After the fight, Dean falls into a basketball slump and turns to selling drugs. When Nainoa finds his stash in a shoebox and confronts him about it, Dean rejects his pleas to stop dealing. However, he does make up with his mother and regains his basketball confidence.

Chapter 5 Summary: “Malia, 2002, Kalihi”

Malia compares Nainoa to Ku, a god who turned into a tree “to bear fruit for his starving wife and children” (68). Malia notes that Ku “was a god of war, but he was also a god of life. Sometimes he came as a shark… So I wonder if some of him is you, and if some of you is him” (68). However, looking back, Malia admits it was a mistake to place so much faith in Nainoa’s ability to cure Hawai‘i’s ills and solve the family’s financial problems:


It was what I believed at first: That you were made of the gods, that you would be a new legend, enough to change all the things that hurt in Hawai‘i. [...] With shame now I see that could never have been the case. But I remember when I was especially full of faith, and it was the day your father and I discovered your graveyard (68).

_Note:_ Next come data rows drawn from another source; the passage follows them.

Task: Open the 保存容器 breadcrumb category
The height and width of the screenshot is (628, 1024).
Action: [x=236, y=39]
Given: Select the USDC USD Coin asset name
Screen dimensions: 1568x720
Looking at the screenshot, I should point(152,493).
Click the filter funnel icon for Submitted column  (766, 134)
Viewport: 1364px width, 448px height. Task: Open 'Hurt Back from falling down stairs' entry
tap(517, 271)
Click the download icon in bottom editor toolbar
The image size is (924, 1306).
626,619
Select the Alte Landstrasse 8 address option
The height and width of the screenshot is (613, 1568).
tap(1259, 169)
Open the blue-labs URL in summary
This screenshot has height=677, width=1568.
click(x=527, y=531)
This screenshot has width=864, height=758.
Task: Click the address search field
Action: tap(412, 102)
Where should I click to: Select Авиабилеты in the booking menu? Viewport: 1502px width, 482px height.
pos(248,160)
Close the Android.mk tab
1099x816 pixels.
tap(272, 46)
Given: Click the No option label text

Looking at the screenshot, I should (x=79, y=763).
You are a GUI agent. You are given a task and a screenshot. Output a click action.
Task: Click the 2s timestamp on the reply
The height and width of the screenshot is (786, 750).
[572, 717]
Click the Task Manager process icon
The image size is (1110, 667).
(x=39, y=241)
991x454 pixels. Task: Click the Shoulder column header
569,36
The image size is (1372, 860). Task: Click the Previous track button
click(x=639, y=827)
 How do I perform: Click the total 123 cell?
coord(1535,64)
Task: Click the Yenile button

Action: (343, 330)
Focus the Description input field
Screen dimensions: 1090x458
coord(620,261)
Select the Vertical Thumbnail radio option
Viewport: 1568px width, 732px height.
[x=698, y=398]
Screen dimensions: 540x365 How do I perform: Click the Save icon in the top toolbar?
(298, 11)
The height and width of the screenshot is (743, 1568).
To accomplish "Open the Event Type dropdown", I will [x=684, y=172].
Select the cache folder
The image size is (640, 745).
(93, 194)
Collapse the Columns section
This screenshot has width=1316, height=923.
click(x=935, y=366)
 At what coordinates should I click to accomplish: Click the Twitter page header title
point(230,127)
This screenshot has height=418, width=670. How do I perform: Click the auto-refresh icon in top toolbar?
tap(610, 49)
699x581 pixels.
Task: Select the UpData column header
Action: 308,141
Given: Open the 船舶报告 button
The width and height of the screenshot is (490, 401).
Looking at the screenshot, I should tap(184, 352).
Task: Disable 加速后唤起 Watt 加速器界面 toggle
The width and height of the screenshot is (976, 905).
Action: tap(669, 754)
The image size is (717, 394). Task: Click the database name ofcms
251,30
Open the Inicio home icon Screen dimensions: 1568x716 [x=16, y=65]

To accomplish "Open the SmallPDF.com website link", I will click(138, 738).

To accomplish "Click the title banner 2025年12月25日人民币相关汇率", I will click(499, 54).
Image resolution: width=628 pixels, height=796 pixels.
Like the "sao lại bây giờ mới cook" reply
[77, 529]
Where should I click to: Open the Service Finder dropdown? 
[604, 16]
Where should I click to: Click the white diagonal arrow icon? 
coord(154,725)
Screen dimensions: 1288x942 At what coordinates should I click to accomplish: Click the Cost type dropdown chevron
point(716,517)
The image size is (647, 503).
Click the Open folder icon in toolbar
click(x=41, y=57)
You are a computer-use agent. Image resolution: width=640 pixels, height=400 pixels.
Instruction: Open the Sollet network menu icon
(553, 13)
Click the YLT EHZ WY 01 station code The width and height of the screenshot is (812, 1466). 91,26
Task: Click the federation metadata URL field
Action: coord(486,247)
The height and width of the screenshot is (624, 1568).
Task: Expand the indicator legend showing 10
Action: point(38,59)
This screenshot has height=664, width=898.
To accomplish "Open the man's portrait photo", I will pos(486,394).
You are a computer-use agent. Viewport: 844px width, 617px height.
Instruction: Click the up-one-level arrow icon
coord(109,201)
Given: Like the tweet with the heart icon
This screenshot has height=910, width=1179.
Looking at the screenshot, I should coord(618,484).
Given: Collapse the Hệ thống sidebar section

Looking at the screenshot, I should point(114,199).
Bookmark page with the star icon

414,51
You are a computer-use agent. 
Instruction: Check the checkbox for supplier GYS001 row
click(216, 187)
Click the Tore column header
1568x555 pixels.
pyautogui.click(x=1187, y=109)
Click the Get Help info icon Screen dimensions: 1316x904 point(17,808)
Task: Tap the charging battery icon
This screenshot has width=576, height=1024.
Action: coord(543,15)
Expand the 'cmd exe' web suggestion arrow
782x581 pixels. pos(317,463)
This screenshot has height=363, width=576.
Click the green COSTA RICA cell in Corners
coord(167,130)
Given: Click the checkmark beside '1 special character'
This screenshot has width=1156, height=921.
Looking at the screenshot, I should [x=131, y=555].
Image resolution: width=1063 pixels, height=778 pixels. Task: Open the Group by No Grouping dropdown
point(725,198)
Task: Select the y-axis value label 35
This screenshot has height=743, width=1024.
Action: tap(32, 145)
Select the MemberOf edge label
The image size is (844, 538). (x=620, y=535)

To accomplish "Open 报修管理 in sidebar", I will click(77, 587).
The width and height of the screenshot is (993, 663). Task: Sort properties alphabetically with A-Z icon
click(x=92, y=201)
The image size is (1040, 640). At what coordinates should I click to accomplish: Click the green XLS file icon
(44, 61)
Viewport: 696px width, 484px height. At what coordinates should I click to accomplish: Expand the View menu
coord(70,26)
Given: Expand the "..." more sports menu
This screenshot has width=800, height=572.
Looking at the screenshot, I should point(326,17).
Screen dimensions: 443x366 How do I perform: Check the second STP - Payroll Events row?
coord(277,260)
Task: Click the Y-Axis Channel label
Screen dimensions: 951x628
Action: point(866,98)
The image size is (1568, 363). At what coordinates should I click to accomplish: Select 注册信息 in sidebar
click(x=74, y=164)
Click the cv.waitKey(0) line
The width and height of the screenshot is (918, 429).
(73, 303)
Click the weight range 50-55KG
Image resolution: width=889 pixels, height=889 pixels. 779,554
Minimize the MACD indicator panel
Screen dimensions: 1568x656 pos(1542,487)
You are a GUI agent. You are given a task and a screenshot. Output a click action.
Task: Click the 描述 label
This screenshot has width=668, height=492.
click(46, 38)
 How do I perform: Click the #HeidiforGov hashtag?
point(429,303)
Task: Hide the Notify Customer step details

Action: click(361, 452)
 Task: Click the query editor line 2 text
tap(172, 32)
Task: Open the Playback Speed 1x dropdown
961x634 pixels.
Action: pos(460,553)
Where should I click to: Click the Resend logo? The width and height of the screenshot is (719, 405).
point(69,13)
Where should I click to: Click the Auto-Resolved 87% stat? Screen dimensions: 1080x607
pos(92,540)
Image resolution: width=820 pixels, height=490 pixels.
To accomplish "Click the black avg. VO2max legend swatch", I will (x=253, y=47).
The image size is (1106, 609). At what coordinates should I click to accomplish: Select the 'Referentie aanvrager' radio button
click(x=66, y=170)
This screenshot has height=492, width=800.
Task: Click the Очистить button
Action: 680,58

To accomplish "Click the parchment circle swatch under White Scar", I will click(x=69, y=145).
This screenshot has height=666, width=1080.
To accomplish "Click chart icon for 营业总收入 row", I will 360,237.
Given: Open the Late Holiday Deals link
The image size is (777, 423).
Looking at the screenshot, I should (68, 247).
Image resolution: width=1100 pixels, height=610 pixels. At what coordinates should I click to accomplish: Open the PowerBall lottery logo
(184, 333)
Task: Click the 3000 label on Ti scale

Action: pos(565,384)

Malia recalls when she and Augie found Nainoa in a “graveyard” for a plastic robot and other items from his childhood. There, Nainoa was sitting in the grass. He was trying to revive an owl that had collapsed at his feet, but the owl died. Nainoa told them he also tried to heal a dog that was hit by a car, but that effort also failed. Though he fixed one part of the dog, another part then started to die. Other injured and dying animals had come to him, too, and he wanted to fix them. Malia reveals that this day was “the first time [they] truly understood the scale” of their son (74).

Part 1, Chapters 1-5 Analysis

In the opening chapters, it appears that the family is on the rise, that Nainoa’s healing powers and the money they generate will deliver the family from poverty. Nainoa’s growing reputation as a prodigy creates fierce sibling rivalry, but that also has an upside, as it inspires his two siblings to push themselves to develop their own talents.


However, the downside of Nainoa’s gift soon manifests. The turning point is when Nainoa fails to heal a man with Parkinson’s. At that point, Nainoa realizes that his healing powers are imperfect and that he may not have what it takes to use his gift to its full potential. He shuts down after the healing failure, which foreshadows what happens later in the novel when he is working as a paramedic.


The “graveyard” scene shows the added pressure that his failures have caused Nainoa to put on himself. He is driven and feels an absolute obligation to save all the injured and ailing people and animals that cross his path. “I keep messing up,” he says, after failing to revive an owl: “I have to start fixing things. I have to fix everything” (74). This scene illustrates Nainoa’s savior complex, his obsessive desire to save every ailing person or animal he encounters despite the adverse effects on himself. His savior complex intensifies as the novel progresses.


Like Nainoa, Dean falls into a slump after shining in the opening chapters. Both boys have pushed themselves too hard, and both end up crashing. Dean’s basketball game slips, and he turns to drug dealing, foreshadowing his path later in the novel. However, later in Part 1, he makes a comeback on the courts.


At the end of Part 1, the shark motif recurs when Malia compares Nainoa to Ku, a god who turned into a tree “to bear fruit for his starving wife and children” (68). Malia notes, “Sometimes [Ku] came as a shark… So I wonder if some of him is you, and if some of you is him” (68). Malia’s invoking of the Ku legend explains why she views the sharks’ rescue of Nainoa as a sign of her son’s god-like qualities. However, in retrospect, Malia regrets burdening Nainoa with such high expectations.